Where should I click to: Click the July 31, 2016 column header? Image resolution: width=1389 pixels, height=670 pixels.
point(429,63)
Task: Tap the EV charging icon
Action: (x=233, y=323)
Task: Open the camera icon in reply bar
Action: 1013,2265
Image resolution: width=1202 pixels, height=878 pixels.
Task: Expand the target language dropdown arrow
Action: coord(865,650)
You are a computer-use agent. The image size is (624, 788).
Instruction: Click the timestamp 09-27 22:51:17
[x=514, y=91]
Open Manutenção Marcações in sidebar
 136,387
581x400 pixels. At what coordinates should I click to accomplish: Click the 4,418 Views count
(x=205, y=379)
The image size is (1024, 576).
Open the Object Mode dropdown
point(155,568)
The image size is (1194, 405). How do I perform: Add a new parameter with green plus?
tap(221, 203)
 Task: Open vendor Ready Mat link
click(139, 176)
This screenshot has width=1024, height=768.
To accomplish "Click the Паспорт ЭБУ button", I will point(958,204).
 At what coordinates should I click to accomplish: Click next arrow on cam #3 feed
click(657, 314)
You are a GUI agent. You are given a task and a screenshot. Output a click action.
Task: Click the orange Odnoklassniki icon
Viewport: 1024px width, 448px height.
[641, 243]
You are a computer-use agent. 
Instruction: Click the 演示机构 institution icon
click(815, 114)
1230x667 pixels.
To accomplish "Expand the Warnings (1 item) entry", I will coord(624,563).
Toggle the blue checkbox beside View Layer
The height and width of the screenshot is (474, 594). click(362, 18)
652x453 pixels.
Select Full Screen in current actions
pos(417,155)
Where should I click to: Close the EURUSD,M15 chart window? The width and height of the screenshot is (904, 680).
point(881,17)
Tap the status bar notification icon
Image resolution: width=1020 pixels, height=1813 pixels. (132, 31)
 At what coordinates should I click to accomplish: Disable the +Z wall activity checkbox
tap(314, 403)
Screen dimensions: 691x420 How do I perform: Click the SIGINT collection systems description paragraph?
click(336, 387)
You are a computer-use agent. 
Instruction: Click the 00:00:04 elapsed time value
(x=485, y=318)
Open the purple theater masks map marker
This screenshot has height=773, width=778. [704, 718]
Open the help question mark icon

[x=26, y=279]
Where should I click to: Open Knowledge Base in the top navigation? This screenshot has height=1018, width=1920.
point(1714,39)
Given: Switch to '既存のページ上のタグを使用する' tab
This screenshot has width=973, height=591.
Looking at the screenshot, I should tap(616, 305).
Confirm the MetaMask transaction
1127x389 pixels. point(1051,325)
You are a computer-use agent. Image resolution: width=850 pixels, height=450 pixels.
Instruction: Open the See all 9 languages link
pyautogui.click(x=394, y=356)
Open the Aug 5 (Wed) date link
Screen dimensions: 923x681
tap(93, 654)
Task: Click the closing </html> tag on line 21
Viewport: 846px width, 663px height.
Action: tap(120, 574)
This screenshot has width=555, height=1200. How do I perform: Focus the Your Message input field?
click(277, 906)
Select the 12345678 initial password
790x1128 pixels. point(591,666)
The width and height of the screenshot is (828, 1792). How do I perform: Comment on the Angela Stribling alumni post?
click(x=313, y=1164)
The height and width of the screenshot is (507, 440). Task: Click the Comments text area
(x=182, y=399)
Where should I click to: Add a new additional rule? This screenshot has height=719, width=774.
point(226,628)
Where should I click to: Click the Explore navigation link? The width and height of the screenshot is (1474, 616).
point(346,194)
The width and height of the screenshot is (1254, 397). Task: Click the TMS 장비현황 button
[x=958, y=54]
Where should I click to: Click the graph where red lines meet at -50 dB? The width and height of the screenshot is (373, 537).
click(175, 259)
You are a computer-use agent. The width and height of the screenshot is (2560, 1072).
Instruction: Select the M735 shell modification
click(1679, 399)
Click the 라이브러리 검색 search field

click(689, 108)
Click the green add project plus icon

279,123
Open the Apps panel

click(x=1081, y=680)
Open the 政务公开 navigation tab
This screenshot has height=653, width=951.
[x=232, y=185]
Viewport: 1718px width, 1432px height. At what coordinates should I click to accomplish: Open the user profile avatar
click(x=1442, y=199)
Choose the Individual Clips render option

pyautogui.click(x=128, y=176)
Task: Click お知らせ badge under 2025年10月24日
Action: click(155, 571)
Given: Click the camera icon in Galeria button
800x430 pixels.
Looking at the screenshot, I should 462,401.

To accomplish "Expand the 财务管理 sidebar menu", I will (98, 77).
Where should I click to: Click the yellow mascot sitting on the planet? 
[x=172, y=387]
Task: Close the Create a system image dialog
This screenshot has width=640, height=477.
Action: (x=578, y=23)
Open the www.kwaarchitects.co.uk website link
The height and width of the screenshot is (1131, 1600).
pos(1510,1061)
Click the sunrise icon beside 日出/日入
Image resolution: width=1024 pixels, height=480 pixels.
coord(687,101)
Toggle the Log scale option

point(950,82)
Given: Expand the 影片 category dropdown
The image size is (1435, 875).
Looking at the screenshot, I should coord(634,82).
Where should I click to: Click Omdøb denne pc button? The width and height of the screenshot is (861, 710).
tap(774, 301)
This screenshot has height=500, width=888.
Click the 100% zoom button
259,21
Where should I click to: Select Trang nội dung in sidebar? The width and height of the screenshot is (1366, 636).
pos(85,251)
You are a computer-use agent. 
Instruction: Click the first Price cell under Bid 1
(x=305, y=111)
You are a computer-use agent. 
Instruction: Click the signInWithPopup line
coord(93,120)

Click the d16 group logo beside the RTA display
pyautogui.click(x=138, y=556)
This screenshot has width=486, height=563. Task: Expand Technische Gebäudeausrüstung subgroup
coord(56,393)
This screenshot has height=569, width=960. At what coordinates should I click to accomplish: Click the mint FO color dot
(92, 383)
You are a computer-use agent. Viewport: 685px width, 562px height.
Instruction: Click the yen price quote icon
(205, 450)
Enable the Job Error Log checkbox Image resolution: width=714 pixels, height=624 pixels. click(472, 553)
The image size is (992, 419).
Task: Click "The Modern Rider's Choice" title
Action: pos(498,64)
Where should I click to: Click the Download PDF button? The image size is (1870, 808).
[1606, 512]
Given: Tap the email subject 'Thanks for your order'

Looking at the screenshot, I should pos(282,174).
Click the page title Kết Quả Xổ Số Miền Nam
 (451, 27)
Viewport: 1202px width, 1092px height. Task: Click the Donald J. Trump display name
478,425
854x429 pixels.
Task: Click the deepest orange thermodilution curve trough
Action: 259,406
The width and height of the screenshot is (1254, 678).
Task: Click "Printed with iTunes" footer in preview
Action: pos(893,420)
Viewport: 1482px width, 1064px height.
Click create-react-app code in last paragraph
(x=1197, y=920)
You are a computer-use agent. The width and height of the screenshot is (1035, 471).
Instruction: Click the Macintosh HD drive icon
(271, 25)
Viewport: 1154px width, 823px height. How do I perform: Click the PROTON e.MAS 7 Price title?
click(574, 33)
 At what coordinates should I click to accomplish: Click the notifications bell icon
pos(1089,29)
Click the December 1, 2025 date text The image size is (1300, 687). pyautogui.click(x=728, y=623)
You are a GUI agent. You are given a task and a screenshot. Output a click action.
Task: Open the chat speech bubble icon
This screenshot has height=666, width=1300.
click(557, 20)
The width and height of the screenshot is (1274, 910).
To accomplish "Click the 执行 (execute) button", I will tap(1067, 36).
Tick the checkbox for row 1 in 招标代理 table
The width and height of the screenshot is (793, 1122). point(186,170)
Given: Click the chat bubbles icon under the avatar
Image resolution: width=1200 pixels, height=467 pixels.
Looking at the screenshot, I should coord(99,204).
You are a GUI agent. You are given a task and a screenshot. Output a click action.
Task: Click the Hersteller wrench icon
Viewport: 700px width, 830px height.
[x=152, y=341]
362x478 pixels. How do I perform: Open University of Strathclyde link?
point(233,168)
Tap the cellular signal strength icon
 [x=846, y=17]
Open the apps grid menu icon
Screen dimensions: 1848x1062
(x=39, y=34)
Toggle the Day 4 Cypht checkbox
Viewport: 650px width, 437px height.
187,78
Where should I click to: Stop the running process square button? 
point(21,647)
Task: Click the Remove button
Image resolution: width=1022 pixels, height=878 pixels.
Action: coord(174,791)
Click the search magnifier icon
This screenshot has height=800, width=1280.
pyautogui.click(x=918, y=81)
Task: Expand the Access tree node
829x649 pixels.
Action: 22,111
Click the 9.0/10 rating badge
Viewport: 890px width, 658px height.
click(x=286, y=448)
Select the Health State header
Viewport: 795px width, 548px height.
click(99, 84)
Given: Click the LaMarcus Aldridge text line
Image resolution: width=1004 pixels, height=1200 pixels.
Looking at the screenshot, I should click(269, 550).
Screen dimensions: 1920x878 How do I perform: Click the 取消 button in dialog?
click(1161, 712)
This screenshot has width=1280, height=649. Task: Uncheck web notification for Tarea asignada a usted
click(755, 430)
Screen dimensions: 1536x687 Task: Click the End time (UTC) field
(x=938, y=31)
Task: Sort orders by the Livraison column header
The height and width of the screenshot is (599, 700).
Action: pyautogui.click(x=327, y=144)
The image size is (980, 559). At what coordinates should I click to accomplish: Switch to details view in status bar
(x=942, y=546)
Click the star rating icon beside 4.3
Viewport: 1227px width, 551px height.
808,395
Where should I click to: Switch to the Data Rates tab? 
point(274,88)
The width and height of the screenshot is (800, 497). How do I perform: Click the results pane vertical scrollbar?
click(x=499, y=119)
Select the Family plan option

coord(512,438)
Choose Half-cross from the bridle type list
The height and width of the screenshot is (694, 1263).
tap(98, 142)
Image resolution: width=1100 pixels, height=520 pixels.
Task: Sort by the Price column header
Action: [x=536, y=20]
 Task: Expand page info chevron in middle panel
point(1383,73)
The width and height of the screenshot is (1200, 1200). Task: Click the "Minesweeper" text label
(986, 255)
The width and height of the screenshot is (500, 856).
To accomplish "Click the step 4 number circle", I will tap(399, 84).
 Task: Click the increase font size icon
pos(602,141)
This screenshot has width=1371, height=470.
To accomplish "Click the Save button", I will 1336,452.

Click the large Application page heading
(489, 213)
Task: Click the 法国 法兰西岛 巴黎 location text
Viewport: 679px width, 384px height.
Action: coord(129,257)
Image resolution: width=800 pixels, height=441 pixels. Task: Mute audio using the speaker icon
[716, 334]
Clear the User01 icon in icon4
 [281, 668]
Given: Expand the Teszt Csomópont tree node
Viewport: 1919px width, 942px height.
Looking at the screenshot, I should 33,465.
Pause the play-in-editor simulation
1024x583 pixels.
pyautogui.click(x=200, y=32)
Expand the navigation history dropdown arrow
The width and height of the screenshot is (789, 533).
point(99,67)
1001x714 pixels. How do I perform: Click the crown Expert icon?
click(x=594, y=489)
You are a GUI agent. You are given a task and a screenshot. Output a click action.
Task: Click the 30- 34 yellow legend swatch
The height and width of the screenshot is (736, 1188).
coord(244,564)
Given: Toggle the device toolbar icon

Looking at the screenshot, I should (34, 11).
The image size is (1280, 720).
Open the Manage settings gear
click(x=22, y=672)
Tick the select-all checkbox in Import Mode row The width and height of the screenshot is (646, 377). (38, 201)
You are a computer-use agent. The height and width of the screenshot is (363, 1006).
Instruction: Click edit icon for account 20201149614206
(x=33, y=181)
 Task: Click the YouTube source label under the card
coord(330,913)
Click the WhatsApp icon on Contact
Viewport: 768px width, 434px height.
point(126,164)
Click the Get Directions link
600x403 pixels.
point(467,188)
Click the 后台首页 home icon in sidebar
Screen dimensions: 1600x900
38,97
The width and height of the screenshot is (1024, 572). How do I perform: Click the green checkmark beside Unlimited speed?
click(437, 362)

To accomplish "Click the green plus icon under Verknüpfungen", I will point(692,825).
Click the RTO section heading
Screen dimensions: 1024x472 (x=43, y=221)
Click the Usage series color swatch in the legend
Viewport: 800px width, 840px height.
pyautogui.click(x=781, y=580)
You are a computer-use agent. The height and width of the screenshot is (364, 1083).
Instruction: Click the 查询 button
==========
• _The task_
Beginning at the line with "Click the December" and ending at the line with "Task: Click the Hersteller wrench icon", reproduce each line of the data above exactly, and add no other lines.

• _Expected answer_
Click the December 1, 2025 date text The image size is (1300, 687). pyautogui.click(x=728, y=623)
You are a GUI agent. You are given a task and a screenshot. Output a click action.
Task: Open the chat speech bubble icon
This screenshot has height=666, width=1300.
click(557, 20)
The width and height of the screenshot is (1274, 910).
To accomplish "Click the 执行 (execute) button", I will tap(1067, 36).
Tick the checkbox for row 1 in 招标代理 table
The width and height of the screenshot is (793, 1122). point(186,170)
Given: Click the chat bubbles icon under the avatar
Image resolution: width=1200 pixels, height=467 pixels.
Looking at the screenshot, I should coord(99,204).
You are a GUI agent. You are given a task and a screenshot. Output a click action.
Task: Click the Hersteller wrench icon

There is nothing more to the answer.